Search code examples
b-treedatabase-indexesdisk-io

Why can't a disk block store multiple index tree nodes


Recently, I was studying the implementation of index tree in database, and learned that using B+tree can store as many keys as possible in a disk block, so that the search process can read as few disks as possible.

But I have a question, why can't a disk block store multiple index tree nodes? The pointer of each node can be designed as blockNumber + offset.


Solution

  • A disk block certainly can store multiple index tree nodes. All you need to do is define whatever block size you want, and the file system maps it to the correct physical block.

    In general you don't want to do this, but mainly for performance reasons. Over time the tree nodes tend to get scattered all over the place, and then loading them back in ends up loading a full physical block. The rest of the nodes in the block might not be needed, but you paid the cost of loading more than you needed. In order to amortize the cost, its a good idea to match the node size to the block size.
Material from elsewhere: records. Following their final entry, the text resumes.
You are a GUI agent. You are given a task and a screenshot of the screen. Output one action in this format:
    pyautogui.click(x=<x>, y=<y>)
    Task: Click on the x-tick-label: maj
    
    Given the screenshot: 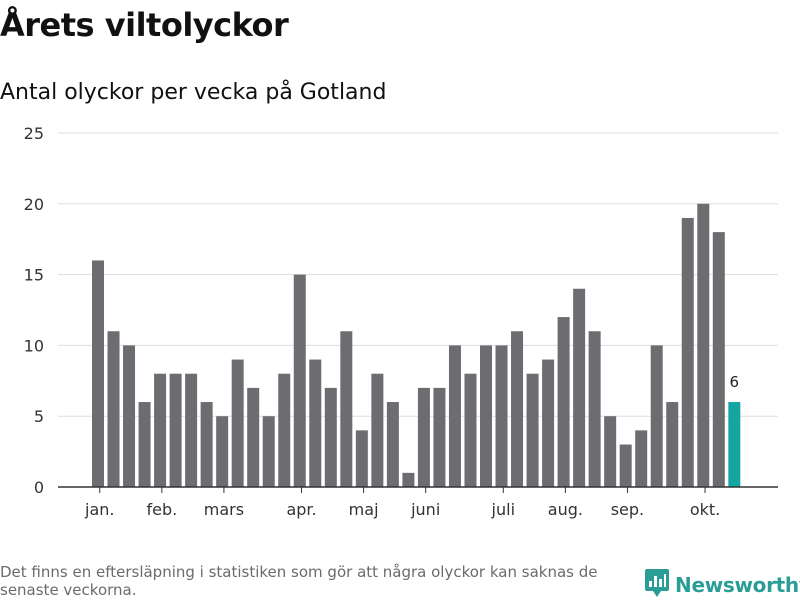 What is the action you would take?
    pyautogui.click(x=364, y=510)
    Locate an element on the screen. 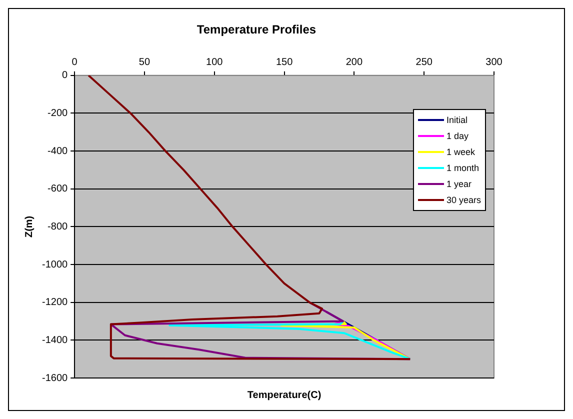 Image resolution: width=573 pixels, height=419 pixels. y-tick-label: -1000 is located at coordinates (55, 264). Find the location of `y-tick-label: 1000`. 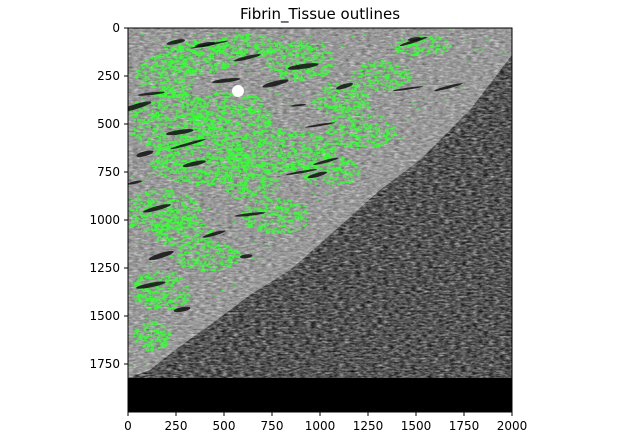

y-tick-label: 1000 is located at coordinates (104, 220).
This helps improve the cost of performing index scans, since you'll end up reading the whole node anyhow.

    If the index is being accessed in a purely random fashion, and the entries are relatively small, then it doesn't matter if the node size is smaller than the physical block size. But databases aim to be general purpose, and they don't really know in advance how an index will end up being used. Matching the node size to the physical block size is a safe option.